Last Updated on September 12, 2022
You must consider thread safety when using the ThreadPoolExecutor.
In this tutorial, you will discover how to handle thread-safety when using the ThreadPoolExecutor class in Python.
Let’s get started.
ThreadPoolExecutor Thread-Safety
The ThreadPoolExecutor provides a flexible way to execute ad hoc tasks using a pool of worker threads.
You can submit tasks to the thread pool by calling the submit() function and passing in the name of the function you wish to execute on another thread.
Calling the submit() function will return a Future object that allows you to check on the status of the task and get the result from the task once it completes.
Although the ThreadPoolExecutor uses threads internally, you do not need to work with threads directly in order to execute tasks and get results.
Nevertheless, when accessing resources or critical sections, thread-safety may be a concern.

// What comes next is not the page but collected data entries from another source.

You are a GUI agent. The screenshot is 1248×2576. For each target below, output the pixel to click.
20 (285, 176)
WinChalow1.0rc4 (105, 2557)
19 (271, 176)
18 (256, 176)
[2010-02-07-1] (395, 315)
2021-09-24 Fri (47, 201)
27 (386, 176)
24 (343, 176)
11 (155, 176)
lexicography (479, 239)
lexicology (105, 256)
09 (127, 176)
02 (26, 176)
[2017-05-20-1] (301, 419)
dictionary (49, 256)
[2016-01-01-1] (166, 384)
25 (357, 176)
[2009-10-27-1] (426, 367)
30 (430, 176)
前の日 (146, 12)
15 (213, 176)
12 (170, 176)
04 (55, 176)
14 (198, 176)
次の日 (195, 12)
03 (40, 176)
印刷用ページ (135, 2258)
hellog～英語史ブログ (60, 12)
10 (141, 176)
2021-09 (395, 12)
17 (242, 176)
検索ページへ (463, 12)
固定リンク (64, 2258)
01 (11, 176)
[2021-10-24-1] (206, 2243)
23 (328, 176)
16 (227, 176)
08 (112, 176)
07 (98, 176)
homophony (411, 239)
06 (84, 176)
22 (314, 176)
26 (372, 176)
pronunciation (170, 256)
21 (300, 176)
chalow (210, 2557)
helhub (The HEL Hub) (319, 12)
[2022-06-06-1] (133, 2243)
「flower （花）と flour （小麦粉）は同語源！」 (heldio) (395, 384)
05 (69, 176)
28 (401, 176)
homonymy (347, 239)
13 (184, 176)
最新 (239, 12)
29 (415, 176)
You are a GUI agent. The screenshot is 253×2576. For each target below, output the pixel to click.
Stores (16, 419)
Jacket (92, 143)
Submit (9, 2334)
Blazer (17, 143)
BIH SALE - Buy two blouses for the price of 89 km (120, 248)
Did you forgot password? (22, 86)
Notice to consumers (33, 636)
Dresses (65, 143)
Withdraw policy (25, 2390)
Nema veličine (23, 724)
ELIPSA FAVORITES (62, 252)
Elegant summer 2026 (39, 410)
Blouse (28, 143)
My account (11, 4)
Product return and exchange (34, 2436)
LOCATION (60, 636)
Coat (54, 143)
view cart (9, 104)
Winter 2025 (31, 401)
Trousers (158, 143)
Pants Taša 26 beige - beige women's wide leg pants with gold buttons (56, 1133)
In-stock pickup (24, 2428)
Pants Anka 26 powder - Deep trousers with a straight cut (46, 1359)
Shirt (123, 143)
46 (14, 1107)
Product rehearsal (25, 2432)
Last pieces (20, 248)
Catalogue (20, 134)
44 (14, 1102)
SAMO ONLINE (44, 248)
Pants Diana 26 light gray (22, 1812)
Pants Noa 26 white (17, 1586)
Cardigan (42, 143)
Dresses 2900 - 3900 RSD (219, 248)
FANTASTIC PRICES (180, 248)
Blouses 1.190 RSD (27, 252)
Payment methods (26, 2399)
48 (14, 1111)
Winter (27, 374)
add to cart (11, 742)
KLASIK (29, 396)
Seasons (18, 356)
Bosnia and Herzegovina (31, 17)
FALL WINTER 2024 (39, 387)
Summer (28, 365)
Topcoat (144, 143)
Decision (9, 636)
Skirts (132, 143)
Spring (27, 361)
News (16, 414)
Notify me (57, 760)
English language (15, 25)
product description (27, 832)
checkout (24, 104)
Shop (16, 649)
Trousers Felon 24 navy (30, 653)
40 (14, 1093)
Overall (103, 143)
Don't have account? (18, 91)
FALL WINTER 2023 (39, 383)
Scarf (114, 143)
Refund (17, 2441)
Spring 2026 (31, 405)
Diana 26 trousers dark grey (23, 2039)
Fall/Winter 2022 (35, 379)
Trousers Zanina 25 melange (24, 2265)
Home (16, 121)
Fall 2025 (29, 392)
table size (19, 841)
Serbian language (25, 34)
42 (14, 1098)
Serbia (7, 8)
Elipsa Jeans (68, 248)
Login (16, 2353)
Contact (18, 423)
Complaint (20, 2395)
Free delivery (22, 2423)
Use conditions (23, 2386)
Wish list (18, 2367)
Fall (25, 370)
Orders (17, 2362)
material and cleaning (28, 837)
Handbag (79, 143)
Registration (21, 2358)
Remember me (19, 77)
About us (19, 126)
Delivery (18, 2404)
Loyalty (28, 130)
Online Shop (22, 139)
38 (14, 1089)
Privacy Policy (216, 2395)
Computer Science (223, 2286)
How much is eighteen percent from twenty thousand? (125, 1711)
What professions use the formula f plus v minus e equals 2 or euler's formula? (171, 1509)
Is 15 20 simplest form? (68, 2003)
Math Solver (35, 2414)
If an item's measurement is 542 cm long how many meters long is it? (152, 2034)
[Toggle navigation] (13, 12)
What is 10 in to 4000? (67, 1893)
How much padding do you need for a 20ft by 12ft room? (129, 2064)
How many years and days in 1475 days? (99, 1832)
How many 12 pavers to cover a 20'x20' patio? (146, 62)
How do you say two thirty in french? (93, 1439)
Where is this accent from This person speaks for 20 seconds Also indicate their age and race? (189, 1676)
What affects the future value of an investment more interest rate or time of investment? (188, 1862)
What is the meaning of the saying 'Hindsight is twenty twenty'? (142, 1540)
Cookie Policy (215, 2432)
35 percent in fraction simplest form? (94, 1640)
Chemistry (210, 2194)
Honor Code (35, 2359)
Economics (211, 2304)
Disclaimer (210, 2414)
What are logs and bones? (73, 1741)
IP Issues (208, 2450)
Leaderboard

Run loops using all CPUs, download your FREE book to learn how.
Using the ThreadPoolExecutor Requires Thread-Safety
Using the ThreadPoolExecutor does require some consideration of thread safety.
What Is Thread Safety?
Thread-safety refers to programs that follow good practice when using threads.
Specifically, it refers to protecting critical sections of code from access by multiple threads in parallel.
A critical section in code refers generally to state or resources that will become corrupt or result in unexpected behavior if they are modified or used by multiple threads of execution at the same time.
This could be something as simple as a counter to reading and writing to a file or network connection, to more complex application-specific cases.
How to Make Critical Sections Thread-Safe?
Access to critical sections of code can be made thread safe by using synchronization primitives.
Perhaps the simplest example is the lock, also called mutual exclusion lock or mutex.
A lock must be acquired before a critical section can be executed, after which the lock is then released.
Only one thread at a time can obtain the lock. Any threads that attempt to acquire the lock while another thread possesses it must wait for the lock to become available. This waiting is managed automatically within the lock internally.
For example:
1 2 3 4 5 6 7 8 9 |
... # example of protecting a critical section with a lock lock = Lock() # ... # acquire the lock lock.acquire() # critical section... # release the lock lock.release() |
This shows that execution of a critical section can be made mutually exclusive among threads.
What About the GIL?
Python threads, including those in the ThreadPoolExecutor, are subject to the global interpreter lock (GIL).
The GIL is a programming pattern in the reference Python interpreter (e.g. CPython, the version of Python you download from python.org). It is a lock in the sense that it uses synchronization to ensure that only one thread of execution can execute instructions at a time within a Python process.
This means that although we may have multiple threads in a ThreadPoolExecutor or multiple instances of the Thread class, only instructions from one thread can execute at a time in a Python process.
Even though instructions from only one thread of execution are performed at a time within a Python interpreter, we may still encounter thread safety concerns and therefore must protect critical sections of code.
The reason is that a given line of code may be composed of multiple instructions in the Python interpreter.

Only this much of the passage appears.